### Exercise materials
*** Begin section ***
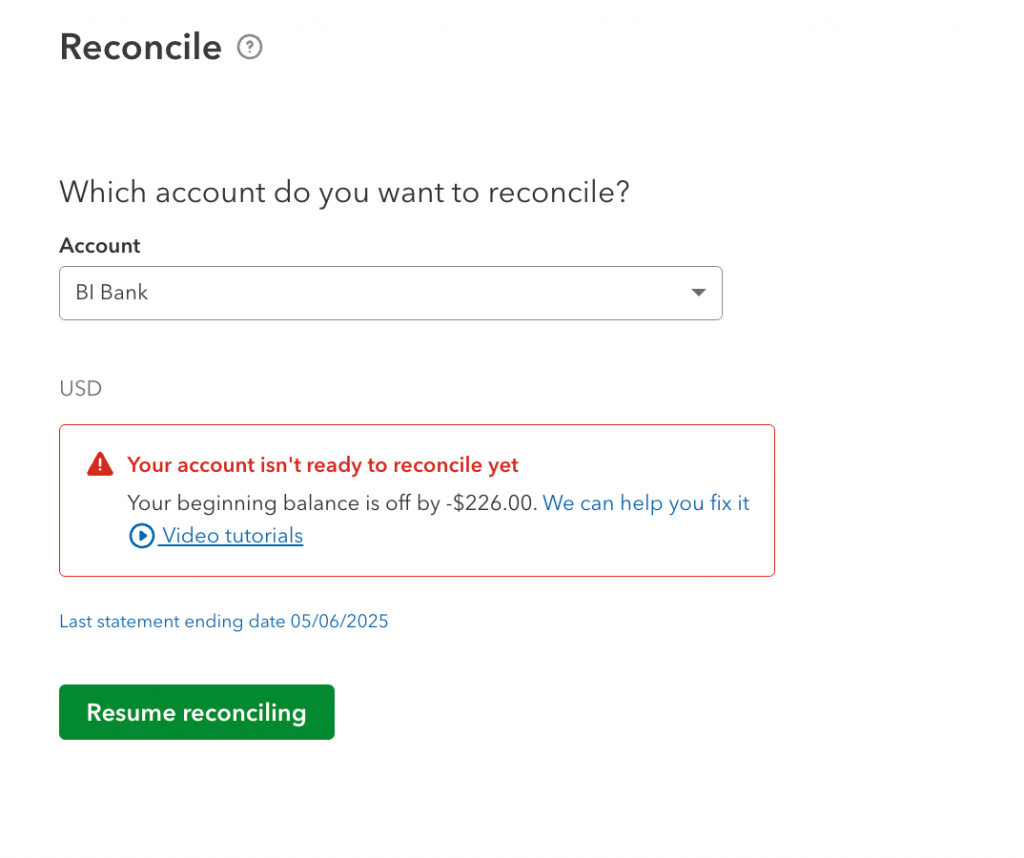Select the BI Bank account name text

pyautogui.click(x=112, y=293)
*** End section ***
*** Begin section ***
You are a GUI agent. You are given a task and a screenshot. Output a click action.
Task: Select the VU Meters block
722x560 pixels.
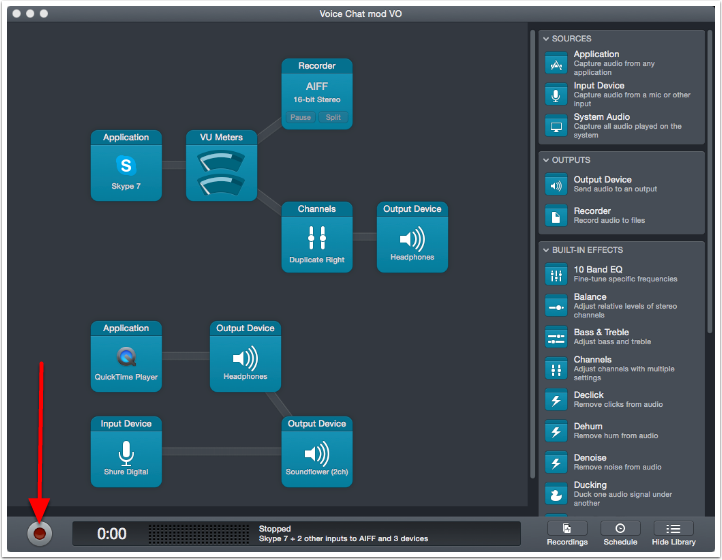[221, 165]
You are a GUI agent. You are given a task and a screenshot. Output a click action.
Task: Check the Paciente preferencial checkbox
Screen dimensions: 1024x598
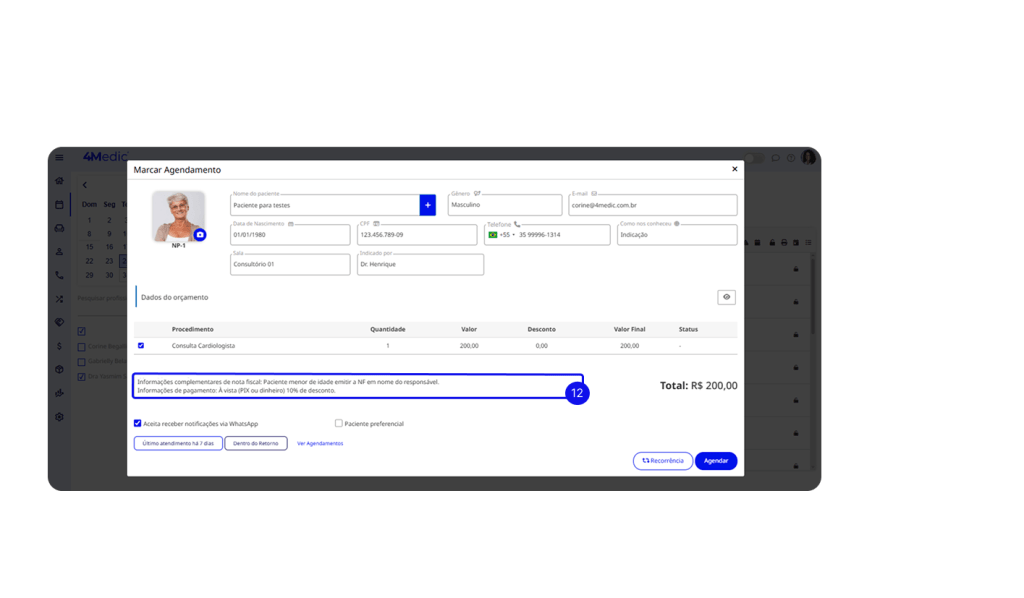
*** End section ***
### What to work on
What belongs in the answer is each line above from the line with "722x560 pixels." to the line with "Screen dimensions: 1024x598", inclusive, reproduced exactly and free of pictures.

### Output for this exercise
722x560 pixels.
[221, 165]
You are a GUI agent. You are given a task and a screenshot. Output a click action.
Task: Check the Paciente preferencial checkbox
Screen dimensions: 1024x598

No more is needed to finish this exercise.